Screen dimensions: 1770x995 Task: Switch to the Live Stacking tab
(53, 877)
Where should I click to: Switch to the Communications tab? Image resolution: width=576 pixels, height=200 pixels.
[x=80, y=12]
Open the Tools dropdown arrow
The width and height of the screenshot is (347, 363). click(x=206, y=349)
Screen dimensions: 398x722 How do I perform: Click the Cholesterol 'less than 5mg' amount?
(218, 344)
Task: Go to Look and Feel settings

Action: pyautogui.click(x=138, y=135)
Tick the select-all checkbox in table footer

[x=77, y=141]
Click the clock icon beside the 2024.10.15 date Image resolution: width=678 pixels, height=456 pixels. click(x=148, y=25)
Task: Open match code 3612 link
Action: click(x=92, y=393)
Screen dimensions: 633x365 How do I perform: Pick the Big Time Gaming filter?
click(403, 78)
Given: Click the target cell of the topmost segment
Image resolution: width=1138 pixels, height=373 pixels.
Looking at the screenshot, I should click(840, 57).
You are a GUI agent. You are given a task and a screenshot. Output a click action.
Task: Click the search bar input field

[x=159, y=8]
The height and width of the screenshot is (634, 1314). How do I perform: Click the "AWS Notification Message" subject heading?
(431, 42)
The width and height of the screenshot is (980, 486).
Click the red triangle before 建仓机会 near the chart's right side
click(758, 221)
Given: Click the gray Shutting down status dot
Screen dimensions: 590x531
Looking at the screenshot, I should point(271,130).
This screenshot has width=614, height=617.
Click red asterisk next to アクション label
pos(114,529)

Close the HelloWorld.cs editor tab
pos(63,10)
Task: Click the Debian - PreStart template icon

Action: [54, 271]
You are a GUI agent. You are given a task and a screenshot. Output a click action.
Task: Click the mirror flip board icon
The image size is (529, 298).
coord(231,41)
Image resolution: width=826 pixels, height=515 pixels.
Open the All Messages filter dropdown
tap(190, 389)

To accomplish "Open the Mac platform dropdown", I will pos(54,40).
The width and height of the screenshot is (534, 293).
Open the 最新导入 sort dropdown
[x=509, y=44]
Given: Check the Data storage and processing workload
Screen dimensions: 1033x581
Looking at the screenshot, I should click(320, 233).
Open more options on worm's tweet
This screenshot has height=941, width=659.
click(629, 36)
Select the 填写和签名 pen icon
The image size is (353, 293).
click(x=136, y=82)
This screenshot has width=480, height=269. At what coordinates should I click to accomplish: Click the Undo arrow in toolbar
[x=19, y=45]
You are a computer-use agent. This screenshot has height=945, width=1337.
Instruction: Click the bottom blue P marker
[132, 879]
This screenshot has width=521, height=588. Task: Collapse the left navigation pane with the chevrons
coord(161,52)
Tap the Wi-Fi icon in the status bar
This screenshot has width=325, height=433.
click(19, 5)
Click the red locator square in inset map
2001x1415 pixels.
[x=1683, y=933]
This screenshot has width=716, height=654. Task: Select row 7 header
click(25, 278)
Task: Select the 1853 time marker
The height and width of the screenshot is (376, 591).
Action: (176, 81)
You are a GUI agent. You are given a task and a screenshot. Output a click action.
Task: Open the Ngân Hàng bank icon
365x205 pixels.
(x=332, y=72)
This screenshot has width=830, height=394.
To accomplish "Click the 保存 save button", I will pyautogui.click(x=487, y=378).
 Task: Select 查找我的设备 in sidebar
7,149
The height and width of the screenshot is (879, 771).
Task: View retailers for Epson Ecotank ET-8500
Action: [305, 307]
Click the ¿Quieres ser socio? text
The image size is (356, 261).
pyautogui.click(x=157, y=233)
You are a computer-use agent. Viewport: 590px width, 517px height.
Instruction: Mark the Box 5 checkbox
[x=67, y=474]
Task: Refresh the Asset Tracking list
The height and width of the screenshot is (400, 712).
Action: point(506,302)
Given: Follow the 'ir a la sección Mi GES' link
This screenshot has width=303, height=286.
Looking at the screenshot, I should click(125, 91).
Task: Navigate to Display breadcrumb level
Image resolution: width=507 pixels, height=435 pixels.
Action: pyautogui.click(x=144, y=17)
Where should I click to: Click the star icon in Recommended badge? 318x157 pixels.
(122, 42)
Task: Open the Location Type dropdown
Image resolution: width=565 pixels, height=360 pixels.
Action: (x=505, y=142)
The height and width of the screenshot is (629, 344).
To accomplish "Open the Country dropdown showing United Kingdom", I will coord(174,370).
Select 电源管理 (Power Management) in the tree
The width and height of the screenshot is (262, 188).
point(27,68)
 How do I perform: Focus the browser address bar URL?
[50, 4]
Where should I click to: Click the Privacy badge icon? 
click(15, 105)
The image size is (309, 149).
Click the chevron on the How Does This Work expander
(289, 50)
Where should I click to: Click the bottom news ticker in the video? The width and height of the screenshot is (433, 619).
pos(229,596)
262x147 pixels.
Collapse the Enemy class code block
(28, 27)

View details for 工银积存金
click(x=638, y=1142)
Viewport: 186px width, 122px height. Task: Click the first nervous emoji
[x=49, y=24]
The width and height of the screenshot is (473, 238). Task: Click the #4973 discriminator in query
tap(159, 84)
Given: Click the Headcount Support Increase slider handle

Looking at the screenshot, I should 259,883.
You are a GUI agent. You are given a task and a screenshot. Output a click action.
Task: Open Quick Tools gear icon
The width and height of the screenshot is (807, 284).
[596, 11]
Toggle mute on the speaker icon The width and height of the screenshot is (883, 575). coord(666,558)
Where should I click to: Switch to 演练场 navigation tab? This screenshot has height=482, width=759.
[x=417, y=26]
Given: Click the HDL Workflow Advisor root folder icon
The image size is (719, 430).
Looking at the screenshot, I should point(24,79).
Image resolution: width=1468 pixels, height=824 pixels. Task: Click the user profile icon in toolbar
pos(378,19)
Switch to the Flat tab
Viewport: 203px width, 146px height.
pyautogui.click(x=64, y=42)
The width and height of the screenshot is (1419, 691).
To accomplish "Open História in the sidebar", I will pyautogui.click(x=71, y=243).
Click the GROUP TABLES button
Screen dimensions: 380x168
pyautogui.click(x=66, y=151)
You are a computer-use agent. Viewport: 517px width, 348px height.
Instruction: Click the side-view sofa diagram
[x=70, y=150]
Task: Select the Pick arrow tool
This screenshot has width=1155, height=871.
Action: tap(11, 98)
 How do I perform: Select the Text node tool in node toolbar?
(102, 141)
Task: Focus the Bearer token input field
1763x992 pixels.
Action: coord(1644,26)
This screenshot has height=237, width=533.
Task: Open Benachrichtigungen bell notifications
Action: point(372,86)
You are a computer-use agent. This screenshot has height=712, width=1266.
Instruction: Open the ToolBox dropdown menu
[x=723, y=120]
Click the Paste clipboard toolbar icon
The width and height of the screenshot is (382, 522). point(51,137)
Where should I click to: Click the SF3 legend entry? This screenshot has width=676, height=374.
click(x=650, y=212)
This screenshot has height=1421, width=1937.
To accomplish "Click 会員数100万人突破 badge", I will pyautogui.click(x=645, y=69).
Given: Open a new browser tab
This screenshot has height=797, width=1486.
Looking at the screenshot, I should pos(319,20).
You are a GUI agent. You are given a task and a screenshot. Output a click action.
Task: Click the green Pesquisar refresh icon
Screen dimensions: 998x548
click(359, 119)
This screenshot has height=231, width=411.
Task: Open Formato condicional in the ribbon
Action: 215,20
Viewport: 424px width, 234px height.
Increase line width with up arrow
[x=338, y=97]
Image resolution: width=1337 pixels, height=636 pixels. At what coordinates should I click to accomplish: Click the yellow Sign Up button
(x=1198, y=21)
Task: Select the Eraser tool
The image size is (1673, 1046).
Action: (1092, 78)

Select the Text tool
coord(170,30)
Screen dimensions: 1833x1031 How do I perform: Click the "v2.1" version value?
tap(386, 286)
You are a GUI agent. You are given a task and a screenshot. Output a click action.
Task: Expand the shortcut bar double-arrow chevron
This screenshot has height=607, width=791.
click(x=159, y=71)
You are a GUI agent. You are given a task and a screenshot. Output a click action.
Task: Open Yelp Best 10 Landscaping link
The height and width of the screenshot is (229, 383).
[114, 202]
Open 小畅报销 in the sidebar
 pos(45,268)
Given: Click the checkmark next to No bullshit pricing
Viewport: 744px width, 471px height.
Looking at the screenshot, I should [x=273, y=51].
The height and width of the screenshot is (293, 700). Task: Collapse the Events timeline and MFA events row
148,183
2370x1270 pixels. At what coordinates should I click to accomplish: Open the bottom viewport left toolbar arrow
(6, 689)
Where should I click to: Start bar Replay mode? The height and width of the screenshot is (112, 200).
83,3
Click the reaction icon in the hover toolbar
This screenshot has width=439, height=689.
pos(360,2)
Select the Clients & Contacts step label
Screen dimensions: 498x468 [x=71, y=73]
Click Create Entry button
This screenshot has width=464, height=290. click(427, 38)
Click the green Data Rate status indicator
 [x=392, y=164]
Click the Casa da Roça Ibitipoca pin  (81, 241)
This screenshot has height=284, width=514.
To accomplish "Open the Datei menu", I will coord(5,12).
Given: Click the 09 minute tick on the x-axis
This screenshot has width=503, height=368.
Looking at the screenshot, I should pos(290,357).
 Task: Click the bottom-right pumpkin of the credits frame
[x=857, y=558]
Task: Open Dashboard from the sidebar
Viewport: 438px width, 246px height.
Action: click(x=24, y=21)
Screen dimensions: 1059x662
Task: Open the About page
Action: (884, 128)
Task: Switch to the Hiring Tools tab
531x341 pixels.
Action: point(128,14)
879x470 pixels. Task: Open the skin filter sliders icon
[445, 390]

________________

Recast the lines of the listing from the one containing "Click the reaction icon in the hover toolbar" through its end, both included, as a Markdown table with a row number in a column headed "No." and the line in a column headed "Text", leaving out blank lines.

Written solution:
| No. | Text |
|---|---|
| 1 | Click the reaction icon in the hover toolbar |
| 2 | This screenshot has width=439, height=689. |
| 3 | pos(360,2) |
| 4 | Select the Clients & Contacts step label |
| 5 | Screen dimensions: 498x468 [x=71, y=73] |
| 6 | Click Create Entry button |
| 7 | This screenshot has width=464, height=290. click(427, 38) |
| 8 | Click the green Data Rate status indicator |
| 9 |  [x=392, y=164] |
| 10 | Click the Casa da Roça Ibitipoca pin  (81, 241) |
| 11 | This screenshot has height=284, width=514. |
| 12 | To accomplish "Open the Datei menu", I will coord(5,12). |
| 13 | Given: Click the 09 minute tick on the x-axis |
| 14 | This screenshot has width=503, height=368. |
| 15 | Looking at the screenshot, I should pos(290,357). |
| 16 |  Task: Click the bottom-right pumpkin of the credits frame |
| 17 | [x=857, y=558] |
| 18 | Task: Open Dashboard from the sidebar |
| 19 | Viewport: 438px width, 246px height. |
| 20 | Action: click(x=24, y=21) |
| 21 | Screen dimensions: 1059x662 |
| 22 | Task: Open the About page |
| 23 | Action: (884, 128) |
| 24 | Task: Switch to the Hiring Tools tab |
| 25 | 531x341 pixels. |
| 26 | Action: point(128,14) |
| 27 | 879x470 pixels. Task: Open the skin filter sliders icon |
| 28 | [445, 390] |